I made my radio call, “36250 departing runway 18... ” as I taxied onto the active runway. I roared off heedlessly into the sky. Now all the safeties were off and the bomb was ready to be armed.

I hadn't flown far when I checked the fuel gauges. I had been trained as a student to check fuel shortly after takeoff to ensure that I hadn't lost a fuel cap. I noticed that the left tank was sill very full—more so than usual—while the right tank seemed to be draining rapidly. I still smelled fuel. I should have turned back and landed immediately, but I had done a great job of erasing my ability to reason, and I pressed on with a vague and unexamined hope still flickering in my breast that the matter would magically correct itself.

Flying

The problem grew worse as I watched the left tank remain overly full and the right tank empty itself at a brisk rate. I could not think of any way to explain it. Here is another common element of disasters: I didn't really understand the system I was using. I thought I did. I had a blurry schematic of the system in my mind. But I had no deep knowledge of it. If I had been in possession of a clear mental picture of the Citabria's fuel system, I could have visualized what was happening—but I could not.

I flew on, until, somewhere just passed Hutchinson, fifteen or twenty minutes from McPherson, I was suddenly struck by the gravity of my situation. It was as if the scales fell from my eyes, and I awoke in a pool of sweat. I dialed up the Hutchinson tower to inform them that I had a fuel leak and was coming in. They asked me if I wanted to land at the field directly below me, and I circled a few times, but could not find it and asked permission to land Hutchinson. They cleared me to their runways, holding other traffic up to let me in.

It wasn't far, but the fuel smell grew significantly stronger and the right tank significantly emptier as I plied the air slowly, so slowly, it seemed. I could see the field, but it felt as if it were a hundred miles away. I kept myself high in case I needed the altitude to glide in. I wasn't sure what the next step ought to be, and there was nothing in the manuals, nothing in all the training I'd had—private license, instrument rating, commercial license, jet training, military training—nowhere had anyone ever mentioned this possibility to me or suggested what might be done about it.

I was almost in the traffic Hutchinson pattern now, and when I banked right to make my base leg, gasoline suddenly poured out of the throttle quadrant at my left hand, and I was splashed with raw aviation fuel. Instinctively, I jerked my hand away, surprised at the cold and the smell, which was now overpowering, but I continued my turn. I looked up at the fuel gauge, a float gauge in a sight glass just above my left shoulder, and as I watched in horror, the little window filled with fuel, and a torrent of gasoline sprayed out of the wing root area at me: Now I was being doused with gasoline. It was all over my shirt and hair and neck and it was running down my back. I felt my skin go cold and my hair stood up on end. I wasn't wearing a parachute, or I might have jumped, and I thought of my father with his parachute under his seat.

I keyed the microphone and told the tower, “Hutchinson Tower, two-five-zero has fuel in the cockpit.”

§ **Work to do**:
(A) In the account of the in-flight fuel leak, which tower did the narrator call to report the leak?
(B) Write the next part of the account of the in-flight fuel leak, starting right after the narrator's radio call reporting fuel in the cockpit.
The rows below are drawn from a separate source.

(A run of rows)

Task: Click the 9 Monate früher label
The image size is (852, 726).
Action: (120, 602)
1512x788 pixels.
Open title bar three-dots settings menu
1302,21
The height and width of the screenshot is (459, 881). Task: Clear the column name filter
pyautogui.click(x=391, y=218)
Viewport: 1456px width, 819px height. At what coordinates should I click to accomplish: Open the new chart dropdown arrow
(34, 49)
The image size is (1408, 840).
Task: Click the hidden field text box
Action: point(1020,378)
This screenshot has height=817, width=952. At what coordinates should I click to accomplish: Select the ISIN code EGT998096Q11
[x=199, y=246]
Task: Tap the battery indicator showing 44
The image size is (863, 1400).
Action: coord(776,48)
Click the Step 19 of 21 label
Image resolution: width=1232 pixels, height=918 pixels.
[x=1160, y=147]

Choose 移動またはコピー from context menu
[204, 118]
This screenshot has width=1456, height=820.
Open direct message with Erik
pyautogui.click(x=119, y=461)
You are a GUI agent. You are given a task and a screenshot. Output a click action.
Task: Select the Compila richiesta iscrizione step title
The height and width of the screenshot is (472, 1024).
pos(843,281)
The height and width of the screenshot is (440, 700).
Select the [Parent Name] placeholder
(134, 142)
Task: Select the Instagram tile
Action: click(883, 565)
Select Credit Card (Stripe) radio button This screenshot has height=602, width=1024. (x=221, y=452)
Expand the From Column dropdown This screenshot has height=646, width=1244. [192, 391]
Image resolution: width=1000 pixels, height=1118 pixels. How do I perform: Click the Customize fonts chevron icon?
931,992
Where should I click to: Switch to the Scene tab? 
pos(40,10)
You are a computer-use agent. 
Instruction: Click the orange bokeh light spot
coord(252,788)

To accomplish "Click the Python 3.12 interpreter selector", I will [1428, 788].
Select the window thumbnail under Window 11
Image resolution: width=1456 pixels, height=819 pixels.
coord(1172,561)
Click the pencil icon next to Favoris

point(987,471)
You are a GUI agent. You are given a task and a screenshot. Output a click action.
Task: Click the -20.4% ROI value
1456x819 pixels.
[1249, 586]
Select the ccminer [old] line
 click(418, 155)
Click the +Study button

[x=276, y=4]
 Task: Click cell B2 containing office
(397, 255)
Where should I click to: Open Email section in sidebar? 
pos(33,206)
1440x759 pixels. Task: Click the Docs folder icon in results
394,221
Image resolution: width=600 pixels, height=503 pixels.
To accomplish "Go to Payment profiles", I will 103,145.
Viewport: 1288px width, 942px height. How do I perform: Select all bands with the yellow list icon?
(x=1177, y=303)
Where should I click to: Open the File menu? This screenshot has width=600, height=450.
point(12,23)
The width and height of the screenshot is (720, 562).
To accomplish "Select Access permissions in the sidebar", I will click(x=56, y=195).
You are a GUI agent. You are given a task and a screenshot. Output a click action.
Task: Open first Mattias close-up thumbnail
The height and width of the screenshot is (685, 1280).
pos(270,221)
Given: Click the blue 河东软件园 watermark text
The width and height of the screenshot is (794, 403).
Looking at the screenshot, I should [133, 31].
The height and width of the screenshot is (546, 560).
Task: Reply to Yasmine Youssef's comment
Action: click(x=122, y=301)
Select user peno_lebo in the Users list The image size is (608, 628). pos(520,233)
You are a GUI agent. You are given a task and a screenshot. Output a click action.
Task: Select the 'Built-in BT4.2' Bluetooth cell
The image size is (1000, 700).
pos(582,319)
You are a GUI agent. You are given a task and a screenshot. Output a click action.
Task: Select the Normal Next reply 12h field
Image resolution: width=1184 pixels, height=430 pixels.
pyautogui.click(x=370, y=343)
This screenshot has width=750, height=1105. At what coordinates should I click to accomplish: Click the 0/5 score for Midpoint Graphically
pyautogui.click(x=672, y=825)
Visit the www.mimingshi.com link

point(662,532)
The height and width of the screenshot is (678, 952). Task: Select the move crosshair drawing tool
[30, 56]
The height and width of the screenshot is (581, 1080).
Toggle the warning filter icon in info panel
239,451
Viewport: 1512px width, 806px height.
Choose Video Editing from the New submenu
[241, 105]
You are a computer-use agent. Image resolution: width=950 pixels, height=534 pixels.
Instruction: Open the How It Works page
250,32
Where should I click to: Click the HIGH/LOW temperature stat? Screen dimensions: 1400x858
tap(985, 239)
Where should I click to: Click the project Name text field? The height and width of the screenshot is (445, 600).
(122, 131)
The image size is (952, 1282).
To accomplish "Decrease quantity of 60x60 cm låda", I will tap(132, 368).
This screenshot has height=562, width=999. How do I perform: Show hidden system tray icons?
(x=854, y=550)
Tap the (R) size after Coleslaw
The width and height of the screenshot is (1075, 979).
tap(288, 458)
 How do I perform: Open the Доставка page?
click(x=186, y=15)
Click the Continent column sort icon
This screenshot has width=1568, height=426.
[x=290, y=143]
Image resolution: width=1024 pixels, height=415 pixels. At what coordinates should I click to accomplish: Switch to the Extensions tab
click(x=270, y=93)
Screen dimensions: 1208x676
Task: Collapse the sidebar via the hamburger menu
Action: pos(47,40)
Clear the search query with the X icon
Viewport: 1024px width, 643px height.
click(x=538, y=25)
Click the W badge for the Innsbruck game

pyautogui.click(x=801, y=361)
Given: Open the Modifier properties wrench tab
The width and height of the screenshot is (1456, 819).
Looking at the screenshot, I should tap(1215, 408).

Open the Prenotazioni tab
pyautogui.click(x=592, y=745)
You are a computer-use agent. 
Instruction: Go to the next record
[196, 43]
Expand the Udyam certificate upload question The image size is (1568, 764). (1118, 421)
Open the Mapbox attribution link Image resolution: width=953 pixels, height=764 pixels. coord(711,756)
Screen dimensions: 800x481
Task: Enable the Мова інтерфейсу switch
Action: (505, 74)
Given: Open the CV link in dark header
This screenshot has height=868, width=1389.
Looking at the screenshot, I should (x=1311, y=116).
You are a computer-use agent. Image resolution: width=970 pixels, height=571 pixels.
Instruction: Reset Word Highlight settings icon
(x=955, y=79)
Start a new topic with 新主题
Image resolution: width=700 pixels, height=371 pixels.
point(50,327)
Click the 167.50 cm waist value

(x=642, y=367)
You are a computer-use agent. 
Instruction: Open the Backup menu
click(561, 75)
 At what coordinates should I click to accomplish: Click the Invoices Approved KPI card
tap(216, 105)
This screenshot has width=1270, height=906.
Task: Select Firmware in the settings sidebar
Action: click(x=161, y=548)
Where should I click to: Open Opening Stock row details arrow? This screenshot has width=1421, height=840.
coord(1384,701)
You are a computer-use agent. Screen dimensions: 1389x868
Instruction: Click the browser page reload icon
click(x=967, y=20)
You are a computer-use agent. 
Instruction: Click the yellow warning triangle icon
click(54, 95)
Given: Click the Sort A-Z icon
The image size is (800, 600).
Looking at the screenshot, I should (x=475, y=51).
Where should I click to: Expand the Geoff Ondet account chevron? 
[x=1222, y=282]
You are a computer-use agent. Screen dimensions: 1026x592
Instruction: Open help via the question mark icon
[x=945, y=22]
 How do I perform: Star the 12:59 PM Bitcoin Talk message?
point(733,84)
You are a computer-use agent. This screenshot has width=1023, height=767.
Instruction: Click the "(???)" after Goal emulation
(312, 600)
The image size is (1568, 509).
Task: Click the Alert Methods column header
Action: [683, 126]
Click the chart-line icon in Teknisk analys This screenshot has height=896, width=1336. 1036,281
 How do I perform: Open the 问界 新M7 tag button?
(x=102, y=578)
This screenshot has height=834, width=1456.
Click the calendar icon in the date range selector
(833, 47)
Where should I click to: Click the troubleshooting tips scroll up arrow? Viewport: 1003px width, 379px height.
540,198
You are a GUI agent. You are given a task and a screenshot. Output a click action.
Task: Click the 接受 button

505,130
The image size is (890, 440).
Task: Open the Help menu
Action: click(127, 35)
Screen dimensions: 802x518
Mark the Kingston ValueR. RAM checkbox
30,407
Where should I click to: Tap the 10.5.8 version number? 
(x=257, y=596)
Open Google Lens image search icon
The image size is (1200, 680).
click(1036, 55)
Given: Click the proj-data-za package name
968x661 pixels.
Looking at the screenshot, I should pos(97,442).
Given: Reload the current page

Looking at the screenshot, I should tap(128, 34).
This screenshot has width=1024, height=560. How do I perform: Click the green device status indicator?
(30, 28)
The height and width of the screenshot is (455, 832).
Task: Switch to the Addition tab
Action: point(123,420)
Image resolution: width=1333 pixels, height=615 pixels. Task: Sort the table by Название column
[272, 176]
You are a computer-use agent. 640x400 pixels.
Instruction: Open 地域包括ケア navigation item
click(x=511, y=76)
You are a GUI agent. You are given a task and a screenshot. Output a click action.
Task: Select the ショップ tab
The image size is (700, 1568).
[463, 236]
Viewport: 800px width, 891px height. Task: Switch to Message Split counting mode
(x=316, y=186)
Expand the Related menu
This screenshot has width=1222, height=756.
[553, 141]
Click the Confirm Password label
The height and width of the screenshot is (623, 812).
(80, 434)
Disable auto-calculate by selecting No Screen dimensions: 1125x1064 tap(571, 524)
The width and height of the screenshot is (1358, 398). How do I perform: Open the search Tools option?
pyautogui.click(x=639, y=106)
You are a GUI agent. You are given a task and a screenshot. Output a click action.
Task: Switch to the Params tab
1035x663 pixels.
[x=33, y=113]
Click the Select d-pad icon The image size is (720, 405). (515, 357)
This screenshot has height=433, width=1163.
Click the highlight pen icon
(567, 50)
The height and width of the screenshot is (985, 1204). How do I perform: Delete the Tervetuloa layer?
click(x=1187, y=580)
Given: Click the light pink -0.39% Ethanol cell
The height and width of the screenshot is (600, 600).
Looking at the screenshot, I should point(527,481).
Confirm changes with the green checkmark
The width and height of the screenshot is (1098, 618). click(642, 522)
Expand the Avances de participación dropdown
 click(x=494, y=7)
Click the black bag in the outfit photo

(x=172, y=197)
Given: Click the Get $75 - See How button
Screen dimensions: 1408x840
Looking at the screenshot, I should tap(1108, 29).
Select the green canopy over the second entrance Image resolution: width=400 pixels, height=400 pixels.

§ **Answers to the exercise**:
(A) The Hutchinson tower.

(B)
“Two five zero, Roger,” the controller said. “Take the first turnoff and taxi to the ramp after landing. Stay with me.”

“Two five zero, negative, sir, I'm shutting down everything now, and I'll be, uh... I'll just be stopping as soon as I can, I have lots of fuel in the cockpit now.” “Two five zero, Roger, cleared to land any runway.”

I said nothing, as I reached for the panel. My hand was shaking so hard that I had trouble shutting off the switches. I left the magnetos on to keep the engine running. Now I was on a short, steep final approach, and I was waiting for the gasoline all around me (and up my sleeves and creeping down my neck) to explode. I don't know why I thought so much of my father then, instead of Amos, who might have held the secret I needed most. He burned to death on final approach when his fuel tank sprung a leak, quite literally in his lap. Perhaps we spend so much time trying to escape the legacy of our fathers that our very act of cowardice condemns us to their fate.

I pointed the nose at the numbers on the runway. I felt as if I had snakes crawling all over me. I thought I was going to vomit from the smell.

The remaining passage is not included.